The Horse McGurk is driving the crane. You’d think he was throwing the hammer the way he swings the load of bricks. We’re building flats in Spitalfields. He’s leaving the pallets of bricks down at intervals along the wall. The banksman has given up guiding him for he knows the Horse will pay him no heed. He’s moving closer to where the wall turns and he’ll need to get the pallet in under the scaffolding, the loads swinging and crashing to the ground. I think what it would be like to ride the pallet into the wall. The banksman is smoking a cigarette. All the weight of the bricks swinging at the end of the cable. If he misses the gap the load will smash into a wall or the scaffold.
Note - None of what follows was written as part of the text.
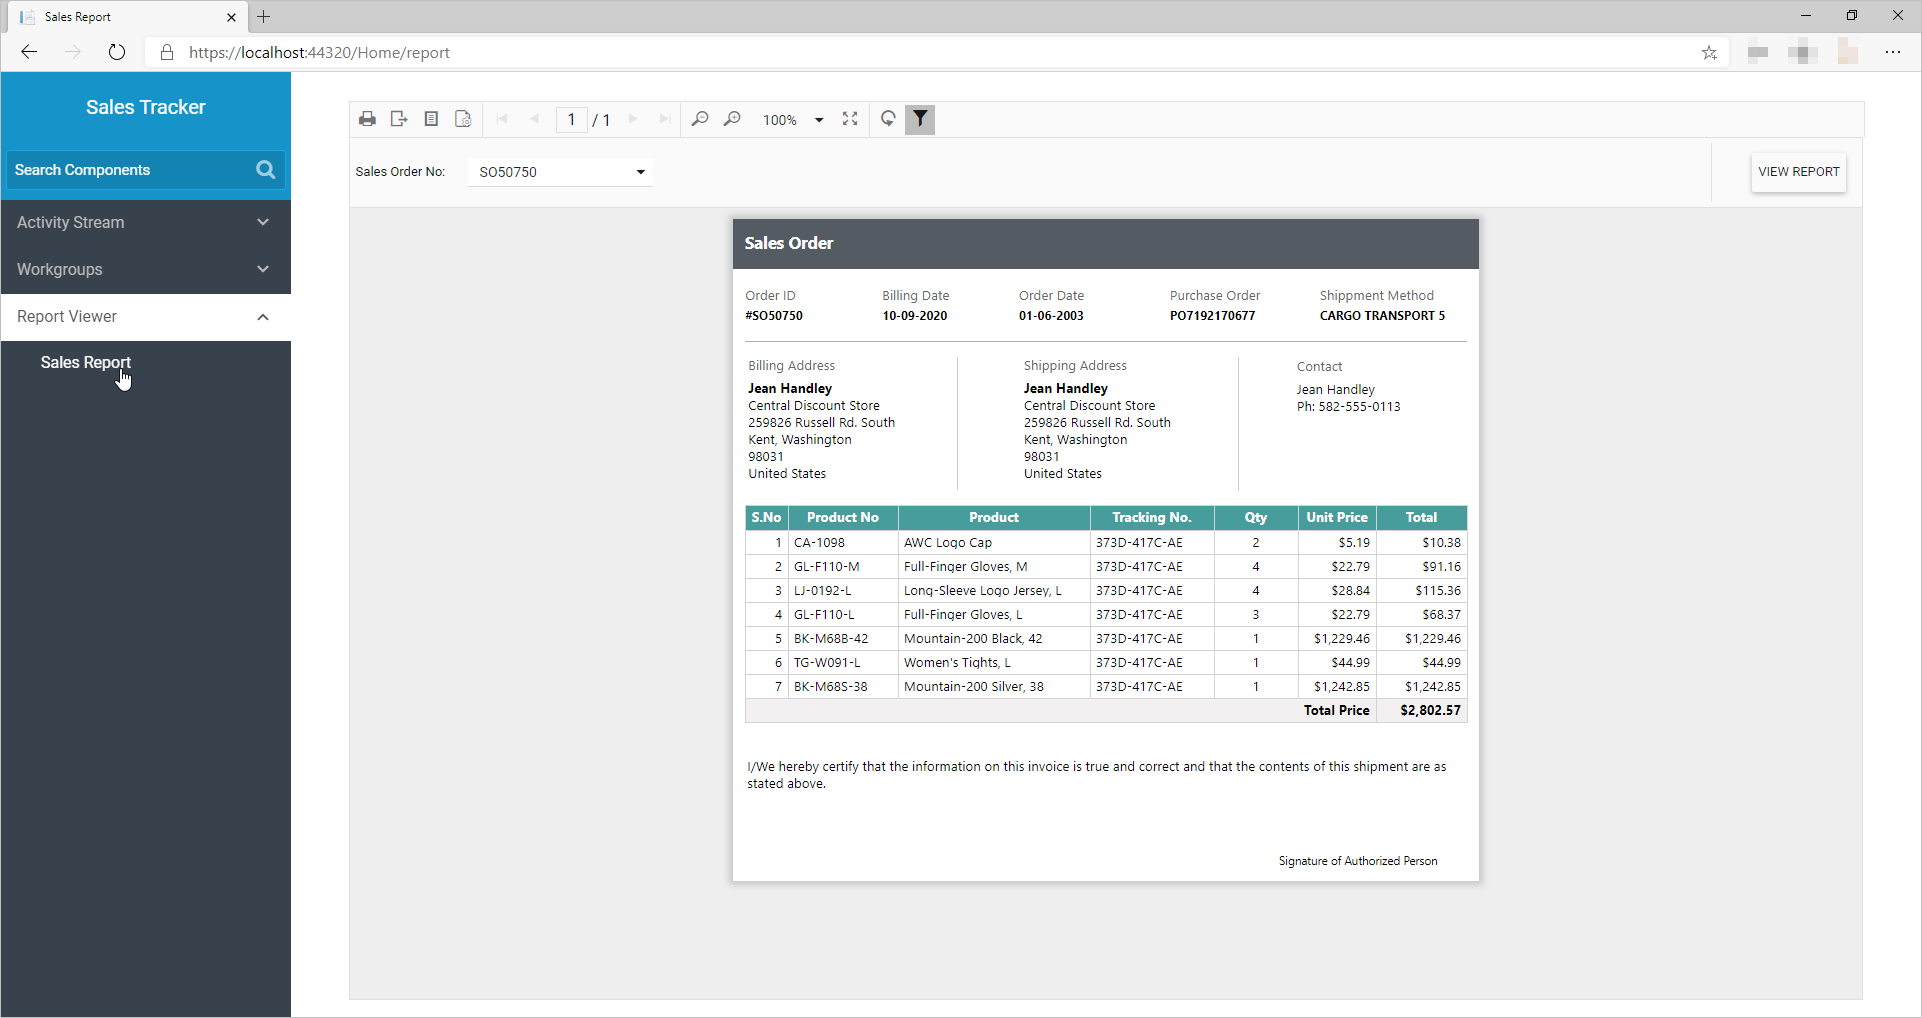Zoom out the report using magnifier icon
Screen dimensions: 1922x1018
(700, 119)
He swings the arm of the crane a little to get the rhythm going. I think of how the bricks will smash into powder and clay. He makes a pass and then pulls back because he’s going to miss. The load begins to swing again. I am seeking the darkness. The load goes back a final time and I leap onto it. Everything in me pulls towards the earth as the load swings down. I begin to feel the great power of the crash before it happens. I see it might move towards the side wall and I try to guide it there with my weight. The powder of the bricks and blood and bone and darkness. The wall gets closer. I can see the holes in the bricks. I wait.